■ **CONSIGNES**:
a) Les affirmations suivantes concordent-elles avec le texte sur Neolamprologus marunguensis ? Répondez par oui ou par non pour chacune, en citant les mots du texte qui tranchent. (i) Quelques jours après la découverte sur un listing, trois poissons « crassus blue fin » ont été reçus. (ii) Les vrais Neolamprologus crassus sont parfois surnommés « black brichardi ». (iii) Selon Büscher, jusqu'à sept espèces du complexe vivent en sympatrie à Kiku.
b) Pouvez-vous recopier mot pour mot le passage du texte sur Neolamprologus marunguensis qui commence à « Neolamprologus marunguensis - Photo » et s'arrête à « arrivent chez moi. » ?

■ **TEXTE**:
============================================================

Neolamprologus marunguensis - Photo de Jeff Dubosc.


En mai 1999, je découvre sur un listing Neolamprologus "crassus blue fin". Le poisson est encore rare : les quelques photos publiées sont prometteuses… Le cadeau n'est pas donné, mais quelques jours plus tard, ce sont trois "crassus blue fin" qui arrivent chez moi.

Après une petite recherche bibliographique, il s'avère qu'il sagit d'une appellation commerciale de Neolamprologus marunguensis. Les vrais Neolamprologus crassus sont quant à eux parfois surnommés "black brichardi". En effet, d'après les photos publiées par Ad Konings, les poissons en ma possession sont en tout point semblables aux N. marunguensis originaires de Kapampa (côte congolaise du Lac Tanganyika). Dans le vaste "complexe brichardi", N. marunguensis appartient au groupe des poissons décrits "sans marque sur les opercules". De fait, ses plus proches "cousins" sont N. crassus (avec lequel il a été en synonymie un certain temps) et N. gracilis. Pour plus d'informations concernant le "complexe brichardi", sachez que Ad Konings fait le point dans "Les Cichlidés du Tanganyika dans leur milieu naturel" ; pour une vue complète, vous pouvez donc vous reporter à cet ouvrage. Büscher mentionne par ailleurs qu'au sein de ce complexe, il est possible de trouver jusqu'à cinq espèces vivant en sympatrie(*) à Kiku (Congo) : N. brichardi, N. gracilis, N. marunguensis, N. savoryi et N. splendens. Toutefois, "un bac n'est pas le lac", et on évitera donc de tenter le diable en maintenant d'une part différentes espèces du complexe ensemble, et d'autre part les différentes variétés de Kapampa, Kekese ou Moliro.

============================================================

■ **DONNÉES DISPONIBLES**:

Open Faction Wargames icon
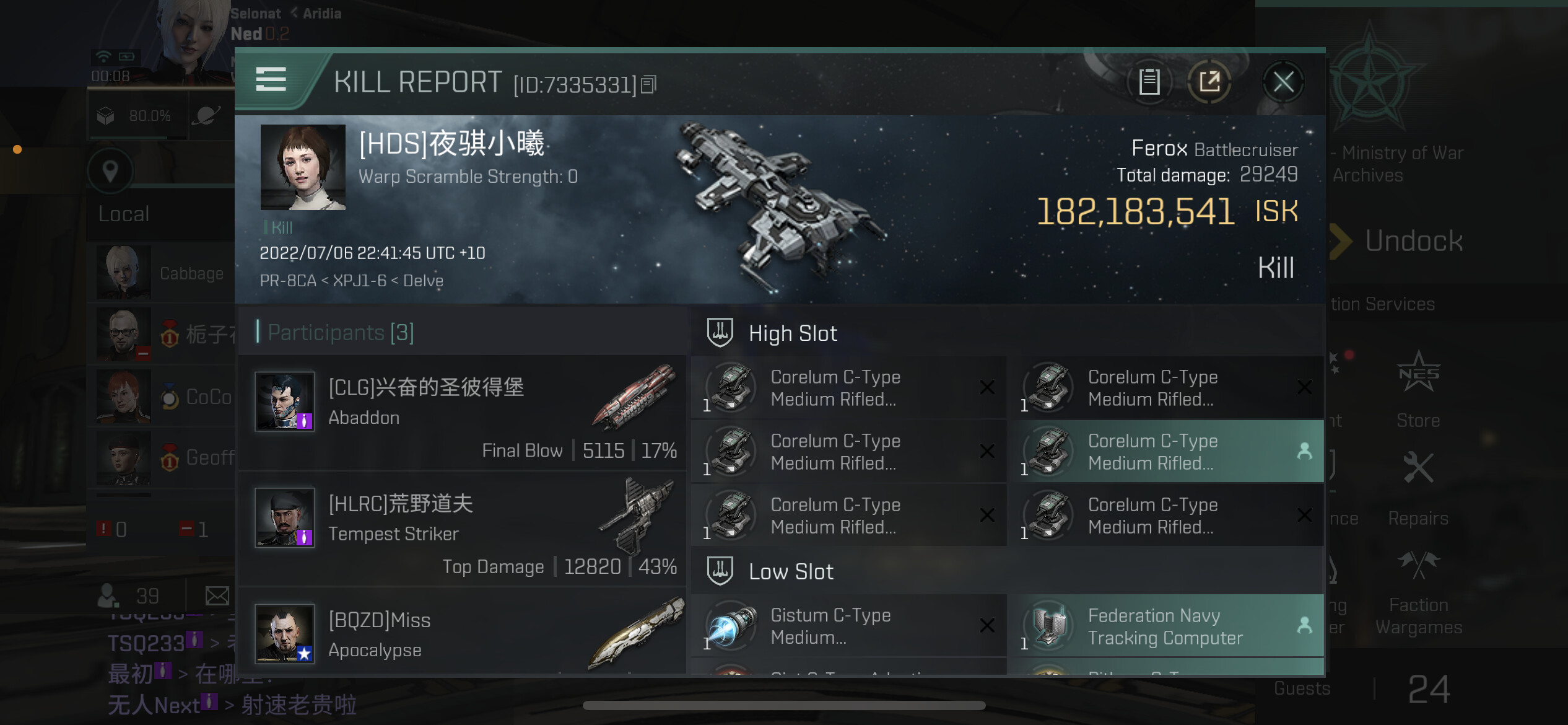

============================================================

■ **RÉPONSES**:
a)
(i) Oui : « quelques jours plus tard, ce sont trois "crassus blue fin" qui arrivent chez moi ».
(ii) Oui : « Les vrais Neolamprologus crassus sont quant à eux parfois surnommés "black brichardi" ».
(iii) Non : « il est possible de trouver jusqu'à cinq espèces ».

b)
Neolamprologus marunguensis - Photo de Jeff Dubosc.


En mai 1999, je découvre sur un listing Neolamprologus "crassus blue fin". Le poisson est encore rare : les quelques photos publiées sont prometteuses… Le cadeau n'est pas donné, mais quelques jours plus tard, ce sont trois "crassus blue fin" qui arrivent chez moi.